Cambodia’s Communist comrades now capitalist cadres

     

For years, Tep Khunnal was the devoted personal secretary of Pol Pot, staying loyal to the charismatic ultracommunist leader even as Cambodia’s Khmer Rouge movement collapsed around them in the late 1990s, The New York Times reports:

Forced to reinvent himself after Pol Pot’s death, he fled to this outpost on the Thai border and began following a different sort of guru: the Austrian-American management theorist and business consultant Peter Drucker… The residents of this dusty but bustling town are almost all former Khmer Rouge soldiers or cadres and their families, but they have come to embrace capitalism with almost as much vigor as they once fought to destroy class distinctions, free trade and even money itself.

“I realized that some other countries, in South America, in Japan, they studied Drucker, and they used Drucker’s ideas and made the countries prosperous,” he said.

While such entrepreneurial activity is welcome, in programs supported by the National Endowment for Democracy, Cambodian democrats are striving to strengthen the role of the business community as an advocate for reform and to improve the institutional capacity of Cambodian business associations to serve their members and engage in public policymaking.

But civil society groups in Cambodia have expressed concerns over increasing restrictions placed on them since the passage of laws governing NGOs and unions, VOA Khmer reports:

The groups were speaking on Thursday at an annual meeting of the Cooperation Committee for Cambodia (CCC), a coalition of some 160 civil society groups.
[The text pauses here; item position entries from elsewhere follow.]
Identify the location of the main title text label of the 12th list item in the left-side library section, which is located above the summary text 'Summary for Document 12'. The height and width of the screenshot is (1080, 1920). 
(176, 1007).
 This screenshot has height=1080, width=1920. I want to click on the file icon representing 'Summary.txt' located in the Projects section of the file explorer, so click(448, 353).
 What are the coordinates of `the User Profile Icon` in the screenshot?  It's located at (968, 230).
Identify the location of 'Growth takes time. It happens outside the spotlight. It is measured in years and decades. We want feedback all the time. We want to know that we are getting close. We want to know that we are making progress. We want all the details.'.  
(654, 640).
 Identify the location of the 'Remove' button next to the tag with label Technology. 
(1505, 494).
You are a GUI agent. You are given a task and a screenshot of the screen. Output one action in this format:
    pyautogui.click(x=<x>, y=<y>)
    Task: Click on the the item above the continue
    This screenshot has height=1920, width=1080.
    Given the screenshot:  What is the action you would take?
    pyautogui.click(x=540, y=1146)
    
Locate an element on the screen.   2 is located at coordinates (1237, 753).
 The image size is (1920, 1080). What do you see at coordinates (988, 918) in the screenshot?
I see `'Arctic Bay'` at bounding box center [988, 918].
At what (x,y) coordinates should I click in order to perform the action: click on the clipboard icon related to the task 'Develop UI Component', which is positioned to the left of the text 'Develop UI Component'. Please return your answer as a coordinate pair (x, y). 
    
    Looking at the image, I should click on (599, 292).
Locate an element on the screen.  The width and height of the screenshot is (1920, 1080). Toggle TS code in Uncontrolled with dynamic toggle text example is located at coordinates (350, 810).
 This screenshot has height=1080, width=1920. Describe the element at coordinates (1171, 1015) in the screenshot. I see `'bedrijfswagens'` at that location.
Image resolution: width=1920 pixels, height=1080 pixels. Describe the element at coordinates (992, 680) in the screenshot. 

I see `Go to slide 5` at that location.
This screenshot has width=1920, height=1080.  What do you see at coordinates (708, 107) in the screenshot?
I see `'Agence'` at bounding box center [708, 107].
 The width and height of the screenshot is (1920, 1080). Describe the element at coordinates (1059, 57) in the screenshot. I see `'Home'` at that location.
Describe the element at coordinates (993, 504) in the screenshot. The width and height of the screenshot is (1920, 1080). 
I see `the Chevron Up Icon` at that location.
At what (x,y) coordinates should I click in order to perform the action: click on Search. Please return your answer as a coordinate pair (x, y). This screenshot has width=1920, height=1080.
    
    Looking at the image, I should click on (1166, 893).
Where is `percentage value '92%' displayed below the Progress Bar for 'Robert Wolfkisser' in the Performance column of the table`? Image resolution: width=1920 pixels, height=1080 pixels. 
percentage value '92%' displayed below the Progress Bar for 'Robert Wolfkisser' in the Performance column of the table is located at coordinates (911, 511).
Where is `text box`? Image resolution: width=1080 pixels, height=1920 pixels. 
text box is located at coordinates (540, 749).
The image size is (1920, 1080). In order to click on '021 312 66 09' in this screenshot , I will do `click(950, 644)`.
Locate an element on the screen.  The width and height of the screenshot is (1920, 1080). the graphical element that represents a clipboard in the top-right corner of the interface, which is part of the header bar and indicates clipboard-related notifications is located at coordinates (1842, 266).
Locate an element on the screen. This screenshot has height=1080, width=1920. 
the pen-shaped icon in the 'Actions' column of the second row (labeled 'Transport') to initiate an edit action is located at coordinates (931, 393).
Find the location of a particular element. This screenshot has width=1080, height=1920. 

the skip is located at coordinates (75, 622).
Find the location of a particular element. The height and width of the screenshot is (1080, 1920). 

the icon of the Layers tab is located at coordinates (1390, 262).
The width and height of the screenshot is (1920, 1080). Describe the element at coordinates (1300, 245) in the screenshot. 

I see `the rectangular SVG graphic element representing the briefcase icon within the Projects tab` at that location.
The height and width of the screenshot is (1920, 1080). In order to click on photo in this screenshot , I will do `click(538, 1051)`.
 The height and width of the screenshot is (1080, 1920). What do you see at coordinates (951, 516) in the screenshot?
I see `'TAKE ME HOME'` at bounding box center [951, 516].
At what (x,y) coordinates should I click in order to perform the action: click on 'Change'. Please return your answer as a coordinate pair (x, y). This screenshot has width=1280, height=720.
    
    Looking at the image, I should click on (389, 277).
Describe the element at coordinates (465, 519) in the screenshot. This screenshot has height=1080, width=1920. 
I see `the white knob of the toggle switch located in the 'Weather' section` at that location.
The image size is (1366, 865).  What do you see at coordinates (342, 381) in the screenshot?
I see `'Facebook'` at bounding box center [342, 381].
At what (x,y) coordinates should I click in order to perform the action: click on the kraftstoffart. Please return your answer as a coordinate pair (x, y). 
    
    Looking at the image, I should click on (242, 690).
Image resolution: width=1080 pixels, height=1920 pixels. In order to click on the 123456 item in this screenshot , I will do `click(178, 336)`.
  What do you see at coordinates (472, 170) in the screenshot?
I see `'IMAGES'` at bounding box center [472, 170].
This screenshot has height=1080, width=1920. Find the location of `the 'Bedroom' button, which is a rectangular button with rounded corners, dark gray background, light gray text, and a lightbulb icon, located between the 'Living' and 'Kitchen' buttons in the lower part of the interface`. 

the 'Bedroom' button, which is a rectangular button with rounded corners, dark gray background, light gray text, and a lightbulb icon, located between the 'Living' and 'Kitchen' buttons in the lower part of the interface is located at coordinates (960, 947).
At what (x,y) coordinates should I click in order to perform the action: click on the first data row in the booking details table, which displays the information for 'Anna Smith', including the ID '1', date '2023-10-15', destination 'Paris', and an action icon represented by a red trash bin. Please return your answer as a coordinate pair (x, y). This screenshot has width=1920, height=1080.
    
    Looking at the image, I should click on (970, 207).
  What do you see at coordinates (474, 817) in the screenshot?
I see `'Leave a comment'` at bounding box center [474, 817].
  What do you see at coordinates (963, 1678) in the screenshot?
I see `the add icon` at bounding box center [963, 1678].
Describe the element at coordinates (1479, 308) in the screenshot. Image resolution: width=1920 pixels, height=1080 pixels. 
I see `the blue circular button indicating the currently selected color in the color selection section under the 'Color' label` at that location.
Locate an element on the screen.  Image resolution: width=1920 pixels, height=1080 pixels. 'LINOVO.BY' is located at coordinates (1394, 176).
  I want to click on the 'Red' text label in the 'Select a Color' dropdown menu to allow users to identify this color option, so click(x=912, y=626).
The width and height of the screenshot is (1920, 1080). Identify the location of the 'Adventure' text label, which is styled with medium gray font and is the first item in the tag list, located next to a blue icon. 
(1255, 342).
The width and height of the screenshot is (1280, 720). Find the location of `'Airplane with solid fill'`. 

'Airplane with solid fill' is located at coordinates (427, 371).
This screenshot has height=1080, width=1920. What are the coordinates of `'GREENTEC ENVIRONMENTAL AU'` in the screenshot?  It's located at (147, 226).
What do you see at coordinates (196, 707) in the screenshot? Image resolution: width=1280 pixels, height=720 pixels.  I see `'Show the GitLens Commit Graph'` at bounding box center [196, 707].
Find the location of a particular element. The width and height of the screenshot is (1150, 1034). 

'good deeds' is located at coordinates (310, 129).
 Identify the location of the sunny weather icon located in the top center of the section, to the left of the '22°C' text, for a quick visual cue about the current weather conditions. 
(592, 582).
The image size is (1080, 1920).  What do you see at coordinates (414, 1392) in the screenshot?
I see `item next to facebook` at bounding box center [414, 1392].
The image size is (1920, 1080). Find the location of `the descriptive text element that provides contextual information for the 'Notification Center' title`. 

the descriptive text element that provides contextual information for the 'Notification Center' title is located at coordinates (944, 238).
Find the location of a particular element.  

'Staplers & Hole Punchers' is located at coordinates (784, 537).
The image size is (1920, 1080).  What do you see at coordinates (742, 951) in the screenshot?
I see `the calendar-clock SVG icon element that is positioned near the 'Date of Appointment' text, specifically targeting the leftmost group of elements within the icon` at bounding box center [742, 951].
Pa Nguon Teang, executive director of the Cambodian Center for Independent Media, said during a panel discussion at the event that the CCC’s members were coming under increasing pressure from the state.

“Like with the NGO and union laws, they are putting more pressure on [civil society]. If we look at freedom of assembly, these days the government cracks down without caring about laws or their obligations,” he said. “With regards to freedom of expression, the government, especially the prime minister, makes threats almost every day.”

There is an urgent need for political dialogue, says Chak Sopheap, the executive director of the Cambodian Center for Human Rights.

While the responsibility for ensuring and protecting human rights lies with the state authorities, others also have a crucial role to play in ensuring the success of Cambodia’s liberal democracy,” she writes for The Phnom Penh Post. “All branches of government, as well as all political parties, need to step back from confrontation and act to stop the escalation of political tensions; set aside past grievances and engage in genuine dialogue to find solutions to the current political deadlock.”